Top of Entries shown

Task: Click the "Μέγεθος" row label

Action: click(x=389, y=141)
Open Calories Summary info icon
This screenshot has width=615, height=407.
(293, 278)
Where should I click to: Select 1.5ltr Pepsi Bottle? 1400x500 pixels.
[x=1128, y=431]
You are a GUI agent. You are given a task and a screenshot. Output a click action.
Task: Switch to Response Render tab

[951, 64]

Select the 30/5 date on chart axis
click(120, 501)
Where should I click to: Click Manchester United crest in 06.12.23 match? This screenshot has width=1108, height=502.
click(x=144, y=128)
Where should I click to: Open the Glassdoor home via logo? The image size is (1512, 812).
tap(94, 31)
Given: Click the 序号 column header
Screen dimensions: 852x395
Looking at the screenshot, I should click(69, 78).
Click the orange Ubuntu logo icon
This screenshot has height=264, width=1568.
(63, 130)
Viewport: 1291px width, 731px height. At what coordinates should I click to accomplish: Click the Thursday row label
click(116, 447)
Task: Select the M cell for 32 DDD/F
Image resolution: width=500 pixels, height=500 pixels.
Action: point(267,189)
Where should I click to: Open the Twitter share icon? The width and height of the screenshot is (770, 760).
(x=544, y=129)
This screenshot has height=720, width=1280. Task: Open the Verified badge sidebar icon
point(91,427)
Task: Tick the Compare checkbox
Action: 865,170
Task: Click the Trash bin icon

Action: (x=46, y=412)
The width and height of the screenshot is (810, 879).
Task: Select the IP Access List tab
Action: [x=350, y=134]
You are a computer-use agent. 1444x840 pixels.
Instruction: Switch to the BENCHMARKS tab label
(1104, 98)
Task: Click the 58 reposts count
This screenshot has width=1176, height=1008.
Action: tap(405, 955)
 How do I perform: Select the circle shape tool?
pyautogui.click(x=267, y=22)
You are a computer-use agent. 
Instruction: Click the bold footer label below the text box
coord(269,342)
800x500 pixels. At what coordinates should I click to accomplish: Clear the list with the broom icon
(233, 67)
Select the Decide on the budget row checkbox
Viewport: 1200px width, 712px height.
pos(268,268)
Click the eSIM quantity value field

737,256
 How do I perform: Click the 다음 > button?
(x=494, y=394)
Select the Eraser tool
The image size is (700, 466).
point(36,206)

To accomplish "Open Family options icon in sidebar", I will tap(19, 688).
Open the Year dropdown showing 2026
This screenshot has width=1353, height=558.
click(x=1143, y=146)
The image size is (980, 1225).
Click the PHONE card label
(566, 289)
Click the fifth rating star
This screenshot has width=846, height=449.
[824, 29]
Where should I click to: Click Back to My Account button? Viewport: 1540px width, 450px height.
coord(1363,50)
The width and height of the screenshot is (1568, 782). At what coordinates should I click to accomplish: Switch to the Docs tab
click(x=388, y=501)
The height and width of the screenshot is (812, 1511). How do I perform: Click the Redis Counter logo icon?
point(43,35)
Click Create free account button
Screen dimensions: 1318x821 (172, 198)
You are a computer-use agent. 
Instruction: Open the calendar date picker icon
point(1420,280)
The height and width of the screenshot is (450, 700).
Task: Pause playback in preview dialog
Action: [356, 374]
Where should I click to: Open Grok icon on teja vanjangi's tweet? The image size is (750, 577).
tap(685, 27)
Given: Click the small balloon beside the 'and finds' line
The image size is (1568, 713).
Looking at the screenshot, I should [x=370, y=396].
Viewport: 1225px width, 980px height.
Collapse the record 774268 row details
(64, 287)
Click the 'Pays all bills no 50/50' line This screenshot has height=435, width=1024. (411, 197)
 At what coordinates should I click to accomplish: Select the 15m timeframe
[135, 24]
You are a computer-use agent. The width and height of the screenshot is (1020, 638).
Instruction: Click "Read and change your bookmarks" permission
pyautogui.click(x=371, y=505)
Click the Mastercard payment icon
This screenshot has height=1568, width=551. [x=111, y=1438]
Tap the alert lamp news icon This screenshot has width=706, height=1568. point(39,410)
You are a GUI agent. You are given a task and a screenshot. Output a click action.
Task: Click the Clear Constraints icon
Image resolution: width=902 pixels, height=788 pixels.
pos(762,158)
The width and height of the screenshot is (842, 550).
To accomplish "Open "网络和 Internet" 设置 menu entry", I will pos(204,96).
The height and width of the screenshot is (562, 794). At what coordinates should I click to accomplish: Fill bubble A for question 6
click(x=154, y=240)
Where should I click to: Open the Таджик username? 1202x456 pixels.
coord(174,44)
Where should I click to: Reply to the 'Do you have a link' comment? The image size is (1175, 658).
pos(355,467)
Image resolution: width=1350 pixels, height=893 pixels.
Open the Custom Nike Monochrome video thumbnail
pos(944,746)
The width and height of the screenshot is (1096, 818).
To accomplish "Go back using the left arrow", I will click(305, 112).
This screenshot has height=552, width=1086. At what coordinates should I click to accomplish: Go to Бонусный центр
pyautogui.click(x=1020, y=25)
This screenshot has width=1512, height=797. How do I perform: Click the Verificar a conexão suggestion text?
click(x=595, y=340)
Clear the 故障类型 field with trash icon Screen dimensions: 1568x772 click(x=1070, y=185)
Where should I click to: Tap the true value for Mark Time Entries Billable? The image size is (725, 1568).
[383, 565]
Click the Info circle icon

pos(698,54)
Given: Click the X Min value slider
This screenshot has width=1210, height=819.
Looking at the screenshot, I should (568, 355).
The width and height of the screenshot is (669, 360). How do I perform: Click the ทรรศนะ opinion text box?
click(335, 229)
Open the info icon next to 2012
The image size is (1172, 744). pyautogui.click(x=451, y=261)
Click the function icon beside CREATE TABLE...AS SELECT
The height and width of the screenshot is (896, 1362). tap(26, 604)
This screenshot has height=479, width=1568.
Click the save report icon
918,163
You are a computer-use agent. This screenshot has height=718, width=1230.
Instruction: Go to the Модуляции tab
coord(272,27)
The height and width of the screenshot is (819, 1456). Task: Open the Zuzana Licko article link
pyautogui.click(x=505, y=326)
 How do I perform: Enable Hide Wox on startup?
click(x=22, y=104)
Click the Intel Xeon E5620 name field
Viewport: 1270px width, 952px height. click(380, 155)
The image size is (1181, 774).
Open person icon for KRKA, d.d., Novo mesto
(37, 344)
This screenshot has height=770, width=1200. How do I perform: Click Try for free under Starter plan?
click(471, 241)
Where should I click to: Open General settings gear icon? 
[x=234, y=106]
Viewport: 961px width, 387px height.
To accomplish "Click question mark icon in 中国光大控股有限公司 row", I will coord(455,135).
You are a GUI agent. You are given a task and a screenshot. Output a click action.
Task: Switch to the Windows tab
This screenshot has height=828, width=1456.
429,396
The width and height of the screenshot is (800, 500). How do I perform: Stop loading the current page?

Bottom of Entries shown

■ What is being asked
Retype the records above exactly as they appear.

■ Answer below
Task: Click the "Μέγεθος" row label

Action: click(x=389, y=141)
Open Calories Summary info icon
This screenshot has width=615, height=407.
(293, 278)
Where should I click to: Select 1.5ltr Pepsi Bottle? 1400x500 pixels.
[x=1128, y=431]
You are a GUI agent. You are given a task and a screenshot. Output a click action.
Task: Switch to Response Render tab

[951, 64]

Select the 30/5 date on chart axis
click(120, 501)
Where should I click to: Click Manchester United crest in 06.12.23 match? This screenshot has width=1108, height=502.
click(x=144, y=128)
Where should I click to: Open the Glassdoor home via logo? The image size is (1512, 812).
tap(94, 31)
Given: Click the 序号 column header
Screen dimensions: 852x395
Looking at the screenshot, I should click(69, 78).
Click the orange Ubuntu logo icon
This screenshot has height=264, width=1568.
(63, 130)
Viewport: 1291px width, 731px height. At what coordinates should I click to accomplish: Click the Thursday row label
click(116, 447)
Task: Select the M cell for 32 DDD/F
Image resolution: width=500 pixels, height=500 pixels.
Action: point(267,189)
Where should I click to: Open the Twitter share icon? The width and height of the screenshot is (770, 760).
(x=544, y=129)
This screenshot has height=720, width=1280. Task: Open the Verified badge sidebar icon
point(91,427)
Task: Tick the Compare checkbox
Action: 865,170
Task: Click the Trash bin icon

Action: (x=46, y=412)
The width and height of the screenshot is (810, 879).
Task: Select the IP Access List tab
Action: [x=350, y=134]
You are a computer-use agent. 1444x840 pixels.
Instruction: Switch to the BENCHMARKS tab label
(1104, 98)
Task: Click the 58 reposts count
This screenshot has width=1176, height=1008.
Action: tap(405, 955)
 How do I perform: Select the circle shape tool?
pyautogui.click(x=267, y=22)
You are a computer-use agent. 
Instruction: Click the bold footer label below the text box
coord(269,342)
800x500 pixels. At what coordinates should I click to accomplish: Clear the list with the broom icon
(233, 67)
Select the Decide on the budget row checkbox
Viewport: 1200px width, 712px height.
pos(268,268)
Click the eSIM quantity value field

737,256
 How do I perform: Click the 다음 > button?
(x=494, y=394)
Select the Eraser tool
The image size is (700, 466).
point(36,206)

To accomplish "Open Family options icon in sidebar", I will tap(19, 688).
Open the Year dropdown showing 2026
This screenshot has width=1353, height=558.
click(x=1143, y=146)
The image size is (980, 1225).
Click the PHONE card label
(566, 289)
Click the fifth rating star
This screenshot has width=846, height=449.
[824, 29]
Where should I click to: Click Back to My Account button? Viewport: 1540px width, 450px height.
coord(1363,50)
The width and height of the screenshot is (1568, 782). At what coordinates should I click to accomplish: Switch to the Docs tab
click(x=388, y=501)
The height and width of the screenshot is (812, 1511). How do I perform: Click the Redis Counter logo icon?
point(43,35)
Click Create free account button
Screen dimensions: 1318x821 (172, 198)
You are a computer-use agent. 
Instruction: Open the calendar date picker icon
point(1420,280)
The height and width of the screenshot is (450, 700).
Task: Pause playback in preview dialog
Action: [356, 374]
Where should I click to: Open Grok icon on teja vanjangi's tweet? The image size is (750, 577).
tap(685, 27)
Given: Click the small balloon beside the 'and finds' line
The image size is (1568, 713).
Looking at the screenshot, I should [x=370, y=396].
Viewport: 1225px width, 980px height.
Collapse the record 774268 row details
(64, 287)
Click the 'Pays all bills no 50/50' line This screenshot has height=435, width=1024. (411, 197)
 At what coordinates should I click to accomplish: Select the 15m timeframe
[135, 24]
You are a computer-use agent. The width and height of the screenshot is (1020, 638).
Instruction: Click "Read and change your bookmarks" permission
pyautogui.click(x=371, y=505)
Click the Mastercard payment icon
This screenshot has height=1568, width=551. [x=111, y=1438]
Tap the alert lamp news icon This screenshot has width=706, height=1568. point(39,410)
You are a GUI agent. You are given a task and a screenshot. Output a click action.
Task: Click the Clear Constraints icon
Image resolution: width=902 pixels, height=788 pixels.
pos(762,158)
The width and height of the screenshot is (842, 550).
To accomplish "Open "网络和 Internet" 设置 menu entry", I will pos(204,96).
The height and width of the screenshot is (562, 794). At what coordinates should I click to accomplish: Fill bubble A for question 6
click(x=154, y=240)
Where should I click to: Open the Таджик username? 1202x456 pixels.
coord(174,44)
Where should I click to: Reply to the 'Do you have a link' comment? The image size is (1175, 658).
pos(355,467)
Image resolution: width=1350 pixels, height=893 pixels.
Open the Custom Nike Monochrome video thumbnail
pos(944,746)
The width and height of the screenshot is (1096, 818).
To accomplish "Go back using the left arrow", I will click(305, 112).
This screenshot has height=552, width=1086. At what coordinates should I click to accomplish: Go to Бонусный центр
pyautogui.click(x=1020, y=25)
This screenshot has width=1512, height=797. How do I perform: Click the Verificar a conexão suggestion text?
click(x=595, y=340)
Clear the 故障类型 field with trash icon Screen dimensions: 1568x772 click(x=1070, y=185)
Where should I click to: Tap the true value for Mark Time Entries Billable? The image size is (725, 1568).
[383, 565]
Click the Info circle icon

pos(698,54)
Given: Click the X Min value slider
This screenshot has width=1210, height=819.
Looking at the screenshot, I should (568, 355).
The width and height of the screenshot is (669, 360). How do I perform: Click the ทรรศนะ opinion text box?
click(335, 229)
Open the info icon next to 2012
The image size is (1172, 744). pyautogui.click(x=451, y=261)
Click the function icon beside CREATE TABLE...AS SELECT
The height and width of the screenshot is (896, 1362). tap(26, 604)
This screenshot has height=479, width=1568.
Click the save report icon
918,163
You are a computer-use agent. This screenshot has height=718, width=1230.
Instruction: Go to the Модуляции tab
coord(272,27)
The height and width of the screenshot is (819, 1456). Task: Open the Zuzana Licko article link
pyautogui.click(x=505, y=326)
 How do I perform: Enable Hide Wox on startup?
click(x=22, y=104)
Click the Intel Xeon E5620 name field
Viewport: 1270px width, 952px height. click(380, 155)
The image size is (1181, 774).
Open person icon for KRKA, d.d., Novo mesto
(37, 344)
This screenshot has height=770, width=1200. How do I perform: Click Try for free under Starter plan?
click(471, 241)
Where should I click to: Open General settings gear icon? 
[x=234, y=106]
Viewport: 961px width, 387px height.
To accomplish "Click question mark icon in 中国光大控股有限公司 row", I will coord(455,135).
You are a GUI agent. You are given a task and a screenshot. Output a click action.
Task: Switch to the Windows tab
This screenshot has height=828, width=1456.
429,396
The width and height of the screenshot is (800, 500). How do I perform: Stop loading the current page?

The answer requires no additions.